Mi dirigo a sud dopo quella che considero una vigorosa colazione e un ancor più vigoroso accesso di tosse. Faccio rifornimento a una piccola stazione di servizio subito prima d’immettermi sulla A9, e, mentre mi fanno il pieno, telefono a Fettes.

Il sergente Flavell mi sembra un po’ sconcertato quando gli dico che sono stato a Jersey e che ora sto tornando a Edimburgo. Gli chiedo se posso riavere il mio laptop nuovo e lui mi risponde che non lo sa. Mi suggerisce di andare subito da loro, perché vogliono parlarmi. Gli dico che va bene.
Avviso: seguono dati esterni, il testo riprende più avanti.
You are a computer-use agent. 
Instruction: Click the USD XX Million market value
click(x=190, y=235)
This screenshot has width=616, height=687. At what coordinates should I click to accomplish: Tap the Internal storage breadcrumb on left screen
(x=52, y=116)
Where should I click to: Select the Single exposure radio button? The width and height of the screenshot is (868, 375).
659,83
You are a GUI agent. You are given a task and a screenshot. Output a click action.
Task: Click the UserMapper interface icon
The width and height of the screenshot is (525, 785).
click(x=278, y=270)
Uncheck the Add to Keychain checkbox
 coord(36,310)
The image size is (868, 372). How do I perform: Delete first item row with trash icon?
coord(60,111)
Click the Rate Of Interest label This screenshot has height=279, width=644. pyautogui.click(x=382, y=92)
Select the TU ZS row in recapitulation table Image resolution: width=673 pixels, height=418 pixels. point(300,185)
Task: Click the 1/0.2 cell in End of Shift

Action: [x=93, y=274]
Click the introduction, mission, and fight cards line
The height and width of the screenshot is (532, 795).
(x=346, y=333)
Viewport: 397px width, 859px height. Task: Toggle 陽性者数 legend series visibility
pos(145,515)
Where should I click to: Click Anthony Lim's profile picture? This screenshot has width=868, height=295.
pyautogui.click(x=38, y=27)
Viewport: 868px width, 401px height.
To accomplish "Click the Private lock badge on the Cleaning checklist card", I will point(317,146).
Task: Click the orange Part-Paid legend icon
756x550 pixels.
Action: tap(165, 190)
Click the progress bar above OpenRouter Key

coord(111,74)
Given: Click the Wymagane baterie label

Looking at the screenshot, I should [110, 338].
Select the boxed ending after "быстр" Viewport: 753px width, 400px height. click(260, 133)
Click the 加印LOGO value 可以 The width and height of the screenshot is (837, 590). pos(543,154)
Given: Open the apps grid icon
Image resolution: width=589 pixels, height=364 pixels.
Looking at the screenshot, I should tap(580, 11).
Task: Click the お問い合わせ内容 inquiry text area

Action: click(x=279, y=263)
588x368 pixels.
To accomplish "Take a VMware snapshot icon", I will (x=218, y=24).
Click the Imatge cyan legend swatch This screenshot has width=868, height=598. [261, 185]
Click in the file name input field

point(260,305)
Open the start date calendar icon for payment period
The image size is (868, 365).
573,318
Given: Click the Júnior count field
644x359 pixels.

Prendo la A9 in direzione sud; mi fanno compagnia Michelle Shocked, i Pixies, Carter e Shakespear’s Sister. Nei dintorni di Perth, mentre sto cambiando cassetta, sento un po’ di radio. Stanno trasmettendo una canzone di Bon Jovi che s’intitola I’ll Sleep When I’m Dead che non ha niente a che fare con la canzone di Uncle Warren che ha lo stesso titolo, e questo mi fa incavolare più del dovuto. Arrivo a Edimburgo poco dopo l’ora di pranzo e passo sotto i cartelli che annunciano trionfanti l’ormai prossimo Eurosummit. Non so come ci siano riusciti, ma i cartelli sono stampati con caratteri che mi fanno venire voglia di pronunciare la parola «Eurosummit» come «Edìn-bùrg», e io ci vivo in questo posto, per Dio!

Cristo, ’fanculo il potere di dissuasione indipendente, il Vero Articolo di Merda, il fottuto filtraggio a freddo, Edìn-bùrg, Edìn-summit, Dormirò Quando Sarò Morto mentre invece adesso sono soltanto un normalissimo bianco di mezza età con i capelli lunghi e la voce stridula, una testa di cazzo, uno sfigato a metà strada tra un grunge e un clone dei Led Zeppelin in versione metallara. Che montagna di cazzate!

In Ferry Road, in vista della ridicola guglia della Fettes School e a solo pochi minuti dalla centrale di polizia, mi accendo la prima sigaretta del giorno: non ne ho voglia, ma mi sento giù. (Uncle Warren ne avrebbe da dire, al riguardo.)